Putting Education Reform To The Test

Stakes High As Students Prepare For Another Round Of The FCAT

ocps.net

Before Florida students take the Florida Comprehensive Assessment Test this month, the Florida Department of Education wants them to take a pledge. The pledge says they agree not to cheat, and they should understand that doing so will invalidate their test results. Students are not required to sign the pledge.

While there doesn’t appear to be an abundance of cheating in the state, FDOE decided to jump on the bandwagon with other states that have crafted such a pledge.The adults aren’t being asked to take the pledge.

The pressure is high for teachers and administrators.  FCAT scores play heavily into the merit pay system that’s being crafted for them.

Adding to this uncertainty is the looming departure of the FCAT entirely. End-of-course assessments are now being phased in and will eventually take the place of the FCAT. Legislation awaiting Gov. Rick Scott’s signature requires the state to penalize schools financially when students fail certain end-of-course exams.

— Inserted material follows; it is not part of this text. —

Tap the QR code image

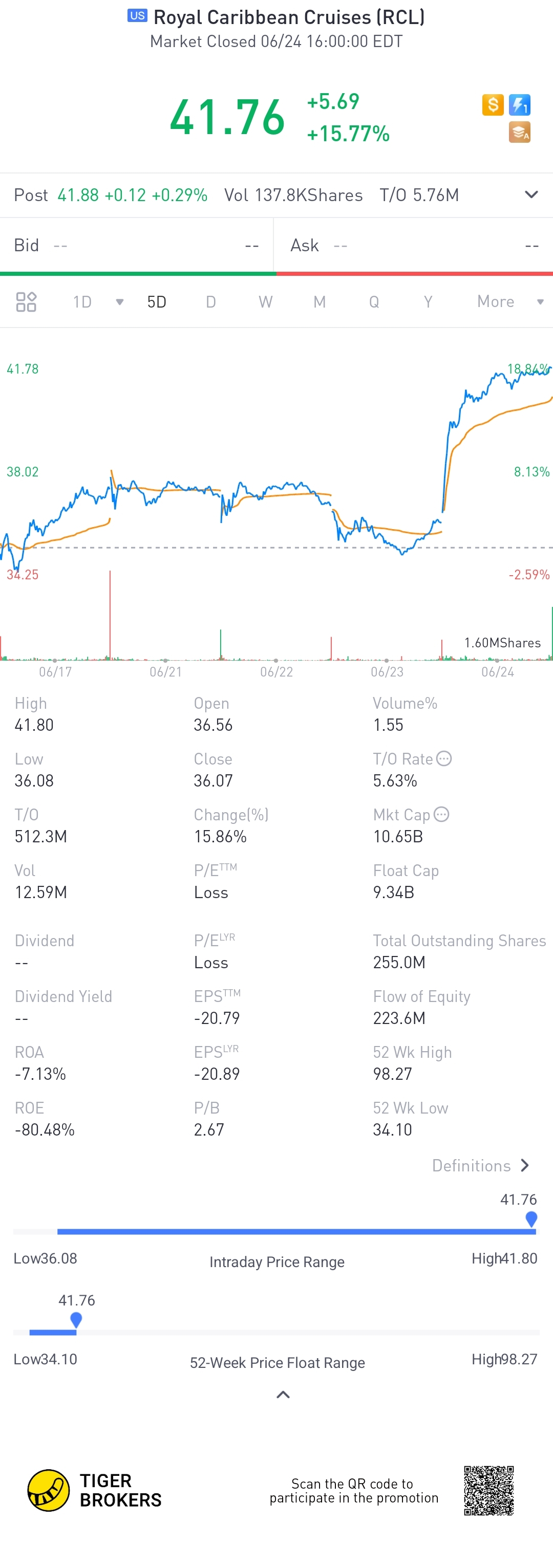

House bill 7059 says penalties will start being doled out four years into the new assessment testing. Schools will forfeit some funding when students fail tests in courses like biology and algebra. The penalty is one-sixth of the student’s full-time equivalent (FTE) funding. Currently, that equals $1,062. The money would have to be returned to the state for each student that failed. The formula includes other factors that would enable schools to avoid paying the penalty, depending on how many students fail the courses statewide.

Until the new tests are in place, the FCAT is still the bellwether for teachers and students. Concerns about possible FCAT score tampering led to a review of tests in 14 Florida school districts last year. Red flags included excessive erasure marks and wrong answers that were changed to the correct ones.

The review was prompted by a new test security company that was hired to catch cheaters. Further investigation cleared most of the schools in question of any wrongdoing.